La literatura comprometida en sentido estricto apenas merece consideración en la actualidad, aunque la mayoría de reconocimientos los recibe la literatura comprometida. No se publicita como una escritura previamente determinada por un ideario aunque el resultado final es una obra determinada previamente por un ideario. Pero no se acatará la evidencia, sino que se ocultará alegando la libertad del autor para proponer una obra que no se distingue de otras obras que se publican en ese momento apegadas al mismo ideario. La propaganda hace el resto al delatar la hipocresía del mercado para seducir al lector presentando una cosa que en realidad es otra. El compromiso causa recelos pero el compromiso está plenamente vigente. Al francés Paul Claudel (1868-1955) no le causó problemas adscribir su escritura al catolicismo militante. Aceptó su escritura como una contribución a la defensa de la fe. Siendo adolescente, nada predecía esa orientación intelectual. Un hecho significativo trastocó radicalmente sus expectativas. Antecedido de la lectura a modo de Arthur Rimbaud, se convierte al catolicismo en la catedral de Notre-Dame al asistir a los oficios de la Navidad de 1886. Recuerda en sus memorias: “fue en ese instante cuando se produjo en acontecimiento que domina toda mi vida. Mi corazón fue tocado y creí”. Al terminar la licenciatura ingresa en el cuerpo diplomático francés, siendo destinado a diferentes Legaciones. Alterna su actividad profesional con la escritura literaria: teatro, poesía y ensayo son géneros preferentes.
Claudel no es escritor de cafés y bulevares, cabarés y candilejas. Su interés se ocupa de aldeas y campos, recordatorio de su infancia en Villeneuve-sur-Fère-en-Tardenois, en la Champagne. Su conversión la traslada a sus personajes, siempre repentina y súbita. Para el autor, el realismo católico no se detiene en lo individual, sino que se despliega a lo económico y social. Estos intereses los presenta en un género original, mezcla de drama y poesía. Adopta el versículo influido por la Biblia y Dante, consecuencia de su fatiga ante la métrica regular y su interés en la oralidad. Aparentemente los temas de sus obras son diversos, pero casi siempre se reducen a la redención mediante el sacrificio personal. Para Claudel, el mal no es obstáculo para salvar el alma, puesto que el bien encerrado en el mal mismo contribuye a la salvación. El sacrificio ocupa el centro de la vida ordenado al progreso espiritual cuyo objeto es la santidad. El amor en cualquiera de sus manifestaciones irrumpe como medio necesario para ese fin puesto que exige constantes renuncias personales. Inseparable del sacrificio, la aceptación de la voluntad divina se educa en la obediencia como se aprecia en los dramas Tête d’or (1890), Partage du Midi (1906), L’Otage (1908), Le pain dur (1918), Le Père humilié (1920), Le Soulier de satin (1929).

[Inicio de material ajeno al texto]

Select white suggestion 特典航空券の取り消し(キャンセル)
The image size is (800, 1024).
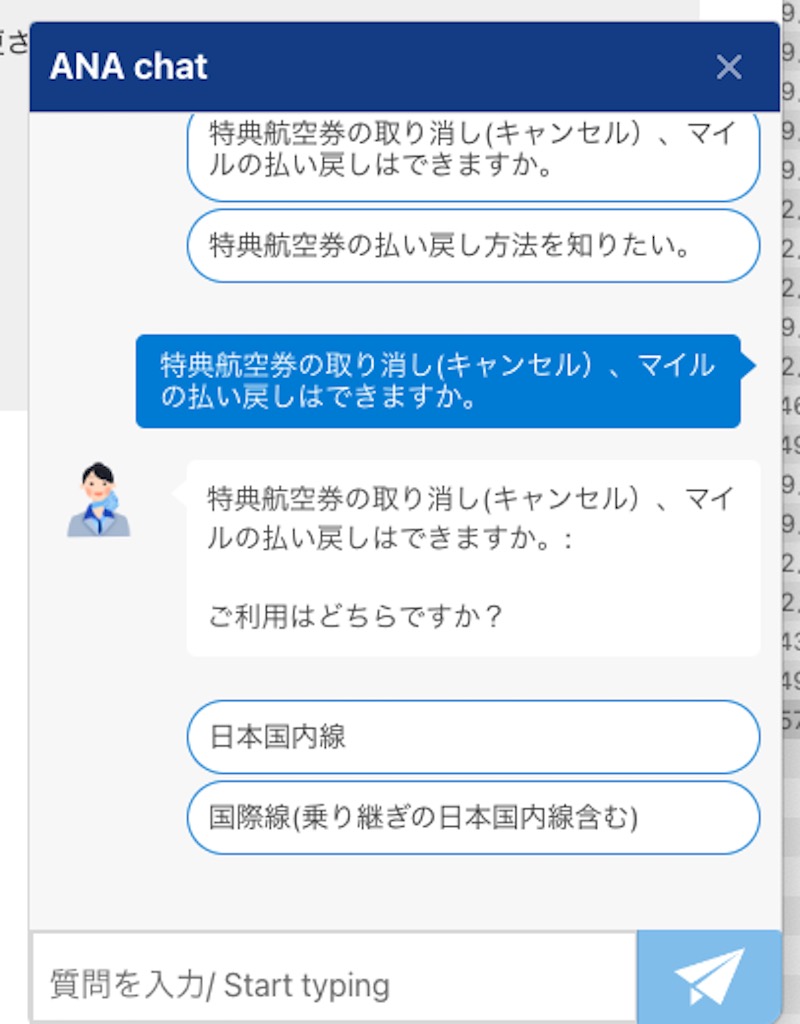[x=473, y=153]
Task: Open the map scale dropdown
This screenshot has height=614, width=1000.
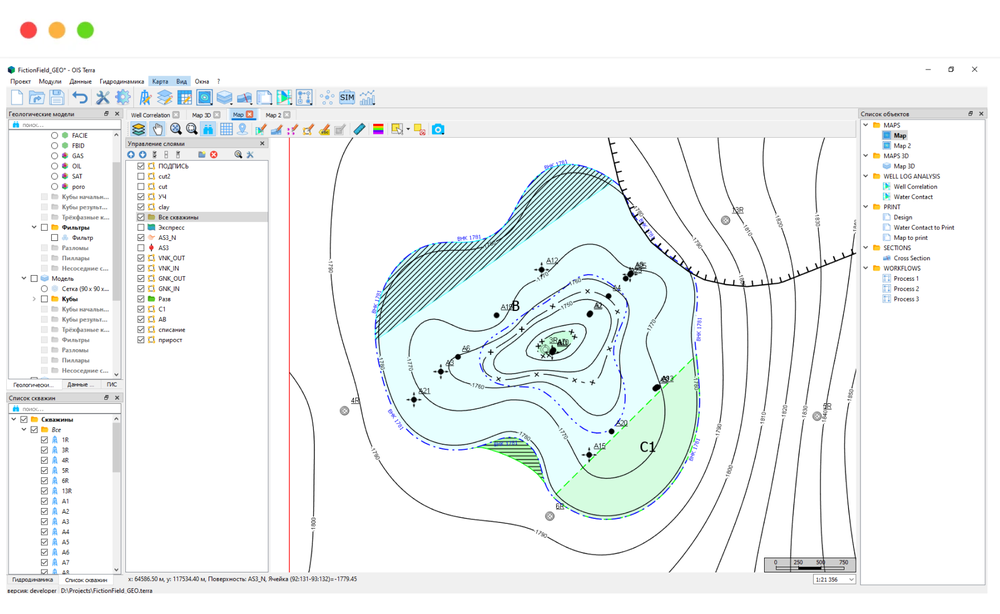Action: (850, 579)
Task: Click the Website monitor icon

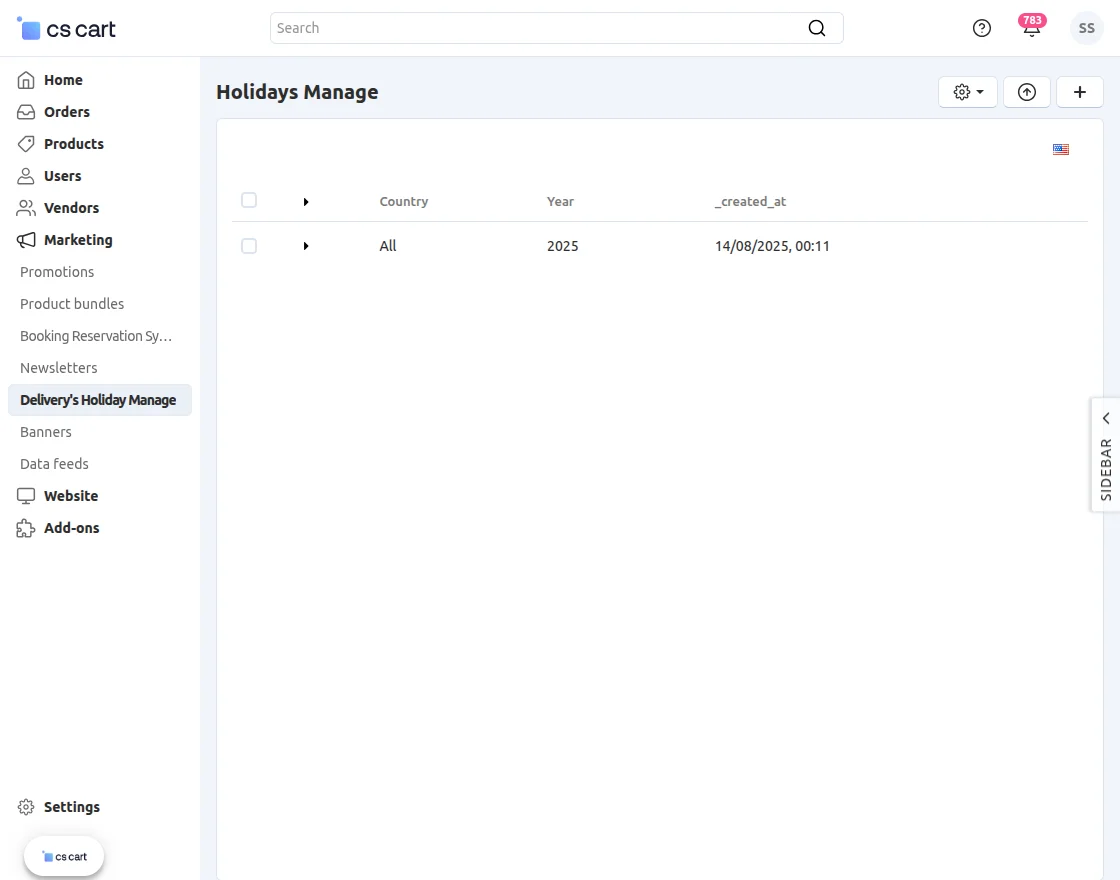Action: coord(25,496)
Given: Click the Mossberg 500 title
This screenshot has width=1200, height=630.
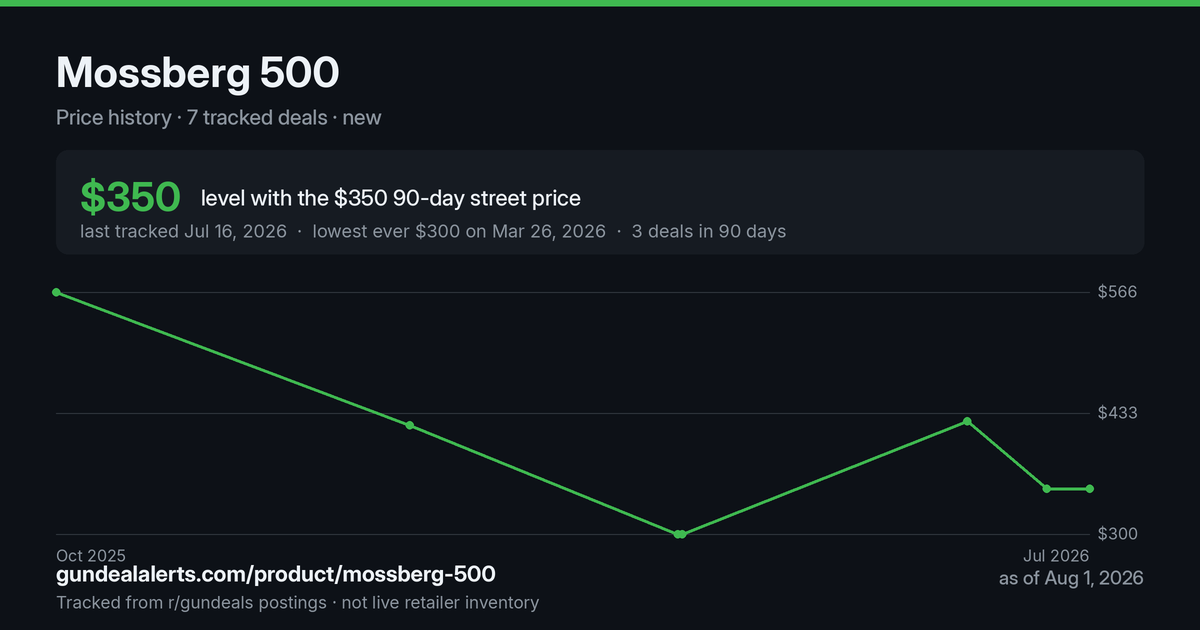Looking at the screenshot, I should [x=197, y=73].
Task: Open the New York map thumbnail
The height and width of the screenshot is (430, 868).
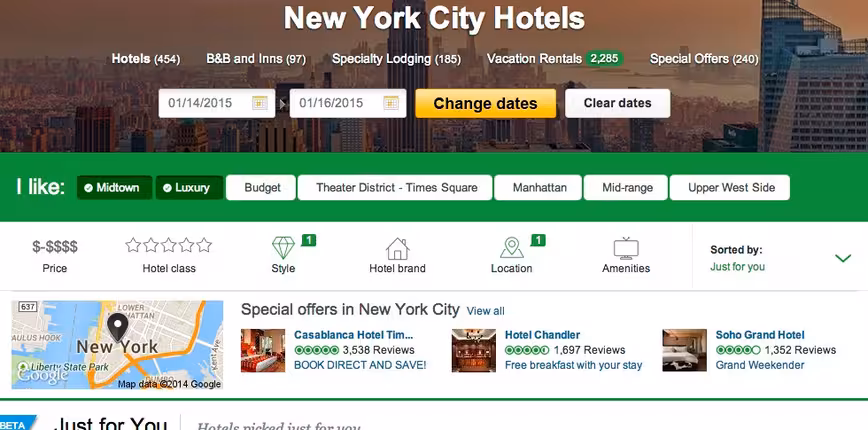Action: coord(117,345)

Paul Claudel no apostó a la ambigüedad. Dedicó su obra no sólo a propagar la fe católica, sino a mostrar su complejidad. Su compromiso intelectual se adhirió desde su conversión a la defensa del catolicismo. No simuló, ni adujo pretextos, ni permitió que sus títulos se promocionaran de otra manera. Su compromiso no influyó en la calidad de una obra poética variada: Cinq grandes odes (1911), Le Chemin de la croix (1911), La Messe là-ba (1919), Cent phrases pour éventails (1942). Al margen de recetas, el compromiso adherido a una verdad se ennoblece, al servicio de un interés se corrompe. Exhibir el compromiso se antoja indicativo de que al menos una verdad sustenta ese compromiso. Fingir que no hay interés cuando ese interés preside el compromiso alerta de que no hay verdad o que la verdad no es prioritaria a condición de favorecer el oportunismo.